I’m sorry for all that. We’ll see how it plays out, but as far as the working relationship was concerned, Stephen was very professional and very talented. I hope it’s not true, but who knows. There was a TV series in England, a hilariously brilliant one called Help which was a two character series. One of the actors played a therapist, and it turned out that he got raided for child pornography. He went to jail, and they pulled that show off the air. I’d say that’s at the extreme end of the spectrum in terms of overcoming that kind of thing.

Melissa Parker (Smashing Interviews Magazine): You have seven children, Richard?

Richard Thomas: Yes I do. I have seven children between my wife, Georgiana, and myself. I have four from my first marriage. She had two. We put them together to make six, and then she and I had one who is now eighteen years old.

Melissa Parker (Smashing Interviews Magazine): Are any of them interested in show business?

Richard Thomas: Our youngest daughter is an aspiring actress, and our oldest daughter is a postproduction producer.

Melissa Parker (Smashing Interviews Magazine): Any upcoming projects you wish to discuss?

Richard Thomas: I’m having a wonderful time doing The Americans. It’s the kind of part I haven’t played before, and that that is an unusual part for me. I love doing theatre. We’re all hoping that Camp David will find a theatre in New York either this season or early next season, so we can do that wonderful play in New York City.

Right now I’m helping my youngest get through his college application process. My fondest wish right now is that he goes where he wants to go and gets this behind him because it seems like the worst six months of your life, and six months later, you can’t even remember it (laughs).

Melissa Parker (Smashing Interviews Magazine): I know what you mean (laughs). Do you have any information on when the documentary, Earl Hamner Storyteller, will be available?

Richard Thomas: I haven’t seen it. All I know is that Ray Castro, who is producing it, came to interview me when I was doing some Shakespeare in California in the summer. He and Mike McGreevey and I had a long interview about Earl. I was happy to do it because I adore him and owe him so much. He’s a wonderful man as well as having made an irreplaceable contribution to television history as well as being a terrific writer. Anytime I can do anything to express my love and gratitude for Earl, I’ll be the first to do it, but I haven’t seen any of the documentary yet.

Melissa Parker (Smashing Interviews Magazine): How is Earl’s health?

Richard Thomas: I think Earl’s fragile. He’s going through a lot, but he’s a very strong guy. He’s been around a long time, and he knows how to hunker down and get through it. I just always keep a good thought for him.

Melissa Parker (Smashing Interviews Magazine): Have you ever thought of writing your own memoir about your time on The Waltons?

Richard Thomas: No. If I ever write a book of any kind, it’ll probably be more comprehensive than just focusing on The Waltons.

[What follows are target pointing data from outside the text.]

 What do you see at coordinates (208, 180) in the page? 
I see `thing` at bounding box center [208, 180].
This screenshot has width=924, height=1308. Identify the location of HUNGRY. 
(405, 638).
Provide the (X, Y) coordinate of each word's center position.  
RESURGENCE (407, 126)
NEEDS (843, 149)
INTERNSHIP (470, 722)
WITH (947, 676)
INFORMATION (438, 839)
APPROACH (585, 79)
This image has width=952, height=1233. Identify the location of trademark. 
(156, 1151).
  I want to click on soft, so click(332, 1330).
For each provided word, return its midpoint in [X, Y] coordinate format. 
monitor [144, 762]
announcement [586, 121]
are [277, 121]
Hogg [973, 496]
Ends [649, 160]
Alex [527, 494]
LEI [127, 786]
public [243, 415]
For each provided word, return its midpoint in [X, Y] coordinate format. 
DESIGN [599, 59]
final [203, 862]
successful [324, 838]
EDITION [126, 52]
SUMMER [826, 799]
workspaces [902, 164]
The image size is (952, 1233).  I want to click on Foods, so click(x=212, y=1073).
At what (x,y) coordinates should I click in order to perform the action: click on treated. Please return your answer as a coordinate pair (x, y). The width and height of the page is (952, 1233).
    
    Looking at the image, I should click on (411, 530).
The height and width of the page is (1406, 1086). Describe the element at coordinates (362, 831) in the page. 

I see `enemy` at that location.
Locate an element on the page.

It was a magic time for me, a very special time, and I have it as a memory, a very nostalgic and wonderful memory. I like having it as a memory that way, and I don’t have the best memory in the world (laughs).

Melissa Parker (Smashing Interviews Magazine): Did you manage to take John-Boy’s eyeglasses with you when you left the show?

Richard Thomas: (laughs) Well, I have my own glasses. In the early years, they were prop glasses, and then I got a pair made that fit me. You know, I got my suspenders and my overalls in a trunk somewhere.